1. Sui motori di ricerca internet compaiono con evidenza pubblicità riguardanti centri per la maternità surrogata. Il prof. Alberto Gambino, presidente dell’Accademia Italiana del Codice di Internet, solleva il problema di tali pubblicità ( CLICCA QUI ), poiché rivolte verso pratiche sanzionate penalmente; fra gli altri, l’art. 12 co. 6 della legge n. 40/2004 stabilisce che “chiunque, in qualsiasi forma, realizza, organizza o pubblicizza la commercializzazione di gameti o di embrioni o la surrogazione di maternità è punito con la reclusione da tre mesi a due anni e con la multa da 600.000 a un milione di euro”. E per questo sollecita l’intervento di AgCom-Autorità per le Garanzie nelle Comunicazioni, cui spetta in prima battuta l’inibizione degli spot.

Il 20 novembre 2020 l’AgCom risponde con un imbarazzato comunicato stampa, col quale nega la propria competenza, sostiene che quest’ultima le andrebbe attribuita in esplicito dal legislatore, e conclude che in materia competente ad applicare le sanzioni penali, previo accertamento della responsabilità, è l’autorità giudiziaria.

2. Il punto non è evidentemente quello di ribadire che il lavoro della magistratura, in presenza di norme penalmente sanzionate, è stabilire chi le abbia violate e quale pena meriti: se così fosse, forse non era necessario predisporre una nota stampa dell’AgCom per ricordarlo.

Il punto è, tanto per cominciare, che la stessa AgCom riconosce che la pubblicità on line dell’utero in affitto causa “unanime preoccupazione” all’interno del suo Consiglio; se la questione non rientrasse nelle competenze dell’authority non si comprende la ragione di tale istituzionale preoccupazione.

In secondo luogo: il co. 536 dell’art. 1 della legge n. 145/2018-bilancio di previsione dello Stato per l’anno finanziario 2019 e bilancio pluriennale per il triennio 2019-2021, espressamente prevede che le violazioni in ambito di comunicazioni sanitarie siano da denunciare “all’Autorità per le garanzie nelle comunicazioni ai fini dell’eventuale adozione dei provvedimenti sanzionatori di competenza”, individuando quindi in modo espresso e specifico nell’AgCom l’ente competente per sanzionare per via amministrativa i comportamenti illeciti rientranti nel proprio cono di attenzione.

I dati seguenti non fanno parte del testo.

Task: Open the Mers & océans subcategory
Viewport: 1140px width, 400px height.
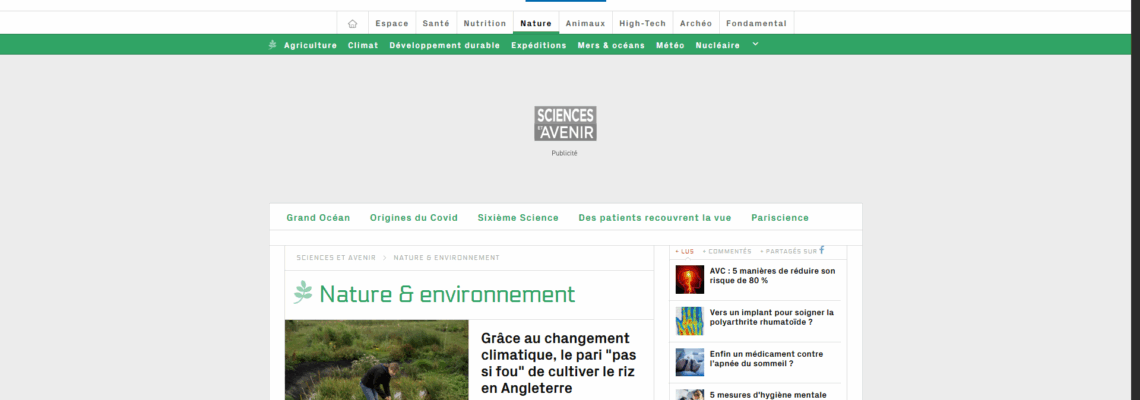Action: pos(611,45)
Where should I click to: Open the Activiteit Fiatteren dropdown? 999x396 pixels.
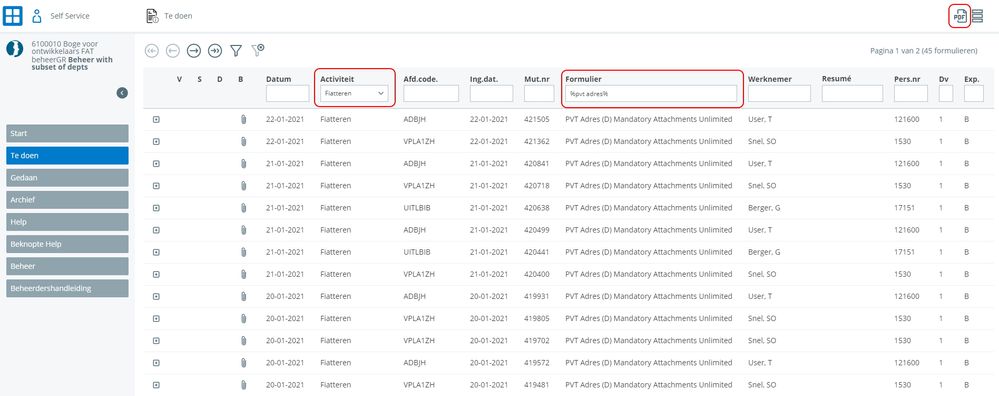coord(354,94)
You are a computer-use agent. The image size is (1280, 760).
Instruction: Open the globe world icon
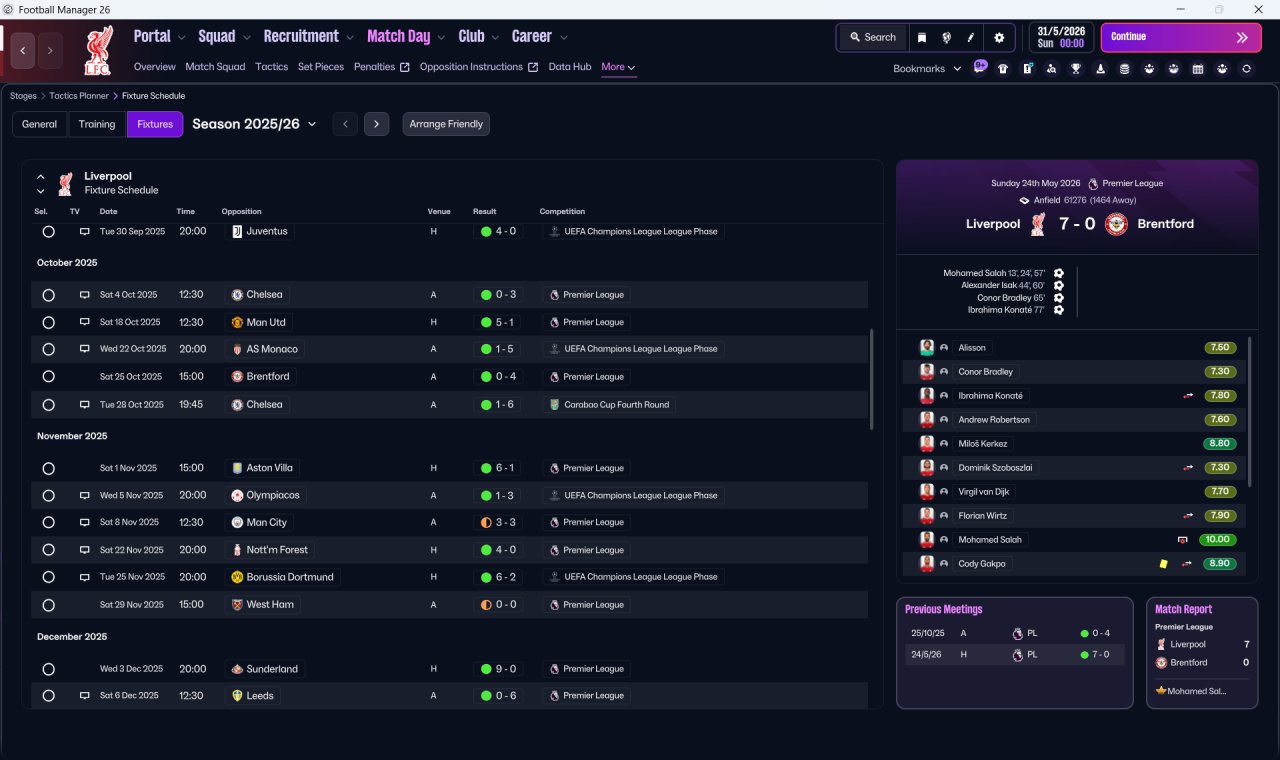(946, 37)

Si aggiunga che l’art. 5 del Dlgs n. 70/2003 esplicitamente affida all’autorità di vigilanza il potere di sospendere la libera circolazione di un determinato servizio della società dell’informazione proveniente da un altro Stato membro per motivi di:

  • ordine pubblico, per l’opera di prevenzione, investigazione, individuazione e perseguimento di reati, in particolare la tutela dei minori e la lotta contro l’incitamento all’odio razziale, sessuale, religioso o etnico, nonché contro la violazione della dignità umana;
  • tutela della salute pubblica;
  • pubblica sicurezza, compresa la salvaguardia della sicurezza e della difesa nazionale;
  • tutela dei consumatori, ivi compresi gli investitori.

Si tratta di ipotesi all’interno delle quali rientra – con sufficiente evidenza – la pratica della maternità surrogata e la sua pubblicizzazione via internet.

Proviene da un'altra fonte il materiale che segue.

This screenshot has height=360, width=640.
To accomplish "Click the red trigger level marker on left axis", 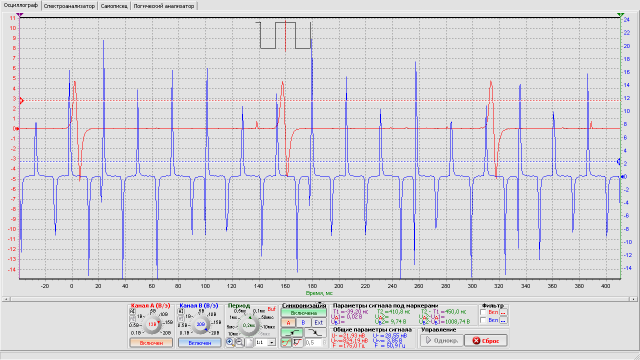I will 22,100.
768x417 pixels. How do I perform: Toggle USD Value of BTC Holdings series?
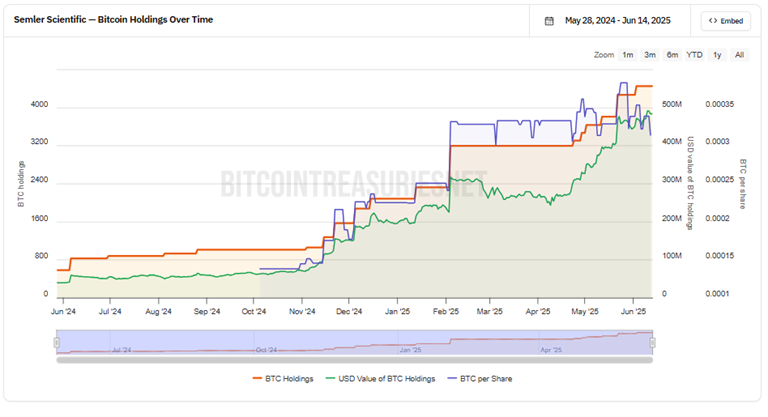tap(382, 379)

3. In terzo luogo: pur essendo fuori di dubbio che le sanzioni penali sono di competenza della magistratura, ciò non esenta l’AgCom – e qualunque altra autorità di vigilanza al suo posto – dalla responsabilità di poter e dover svolgere i propri compiti come la legge già in vigore richiede ed esige.

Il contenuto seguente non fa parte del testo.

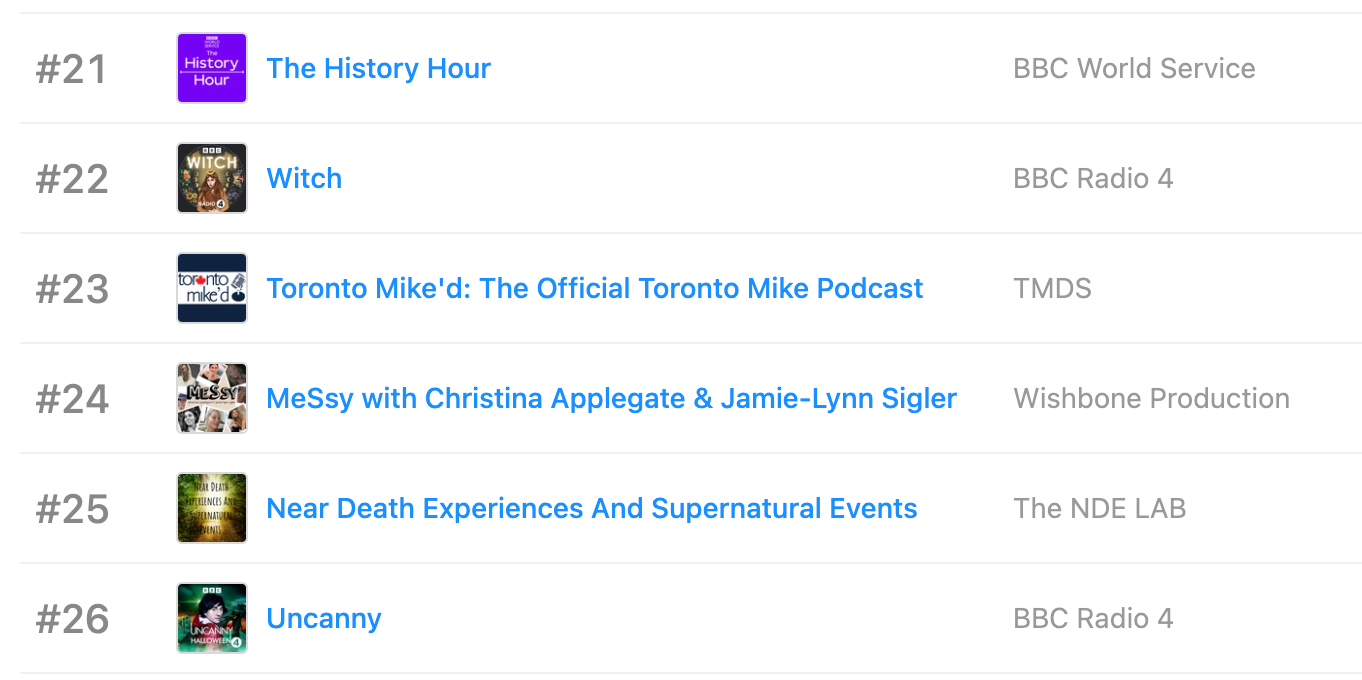Image resolution: width=1362 pixels, height=680 pixels.
Task: Open The History Hour title link
Action: coord(378,68)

Anzi, si potrebbe ritenere che non soltanto l’AgCom, nel caso specifico della pubblicità on line dell’utero in affitto, abbia il potere per inibire tale illecito comportamento e di punirlo con le sanzioni che a essa competono, magari sollecitando la Polizia postale a oscurare i siti in questione, ma che nulla le impedisce di farsi promotrice di una eventuale denuncia agli uffici della competente Procura della Repubblica per fatti penalmente illeciti da essa constatati.

Se così non fosse, il paradosso sarebbe evidente: l’autorità competente a vigilare sulle comunicazioni, che agisce in caso di illeciti in tema di diritti d’autore o di pubblicità del gioco d’azzardo, rimarrebbe del tutto inerte di fronte a illeciti più gravi riguardanti la persona. Se poi il paradosso non fosse tale, alla luce di quanto accaduto sarebbe da chiedersi quale utilità abbia una autorità di vigilanza che o non vigila per nulla, o vigila a intermittenza, cioè soltanto sulla base del rilievo più o meno eticamente sensibile della materia sottoposta alla sua attenzione.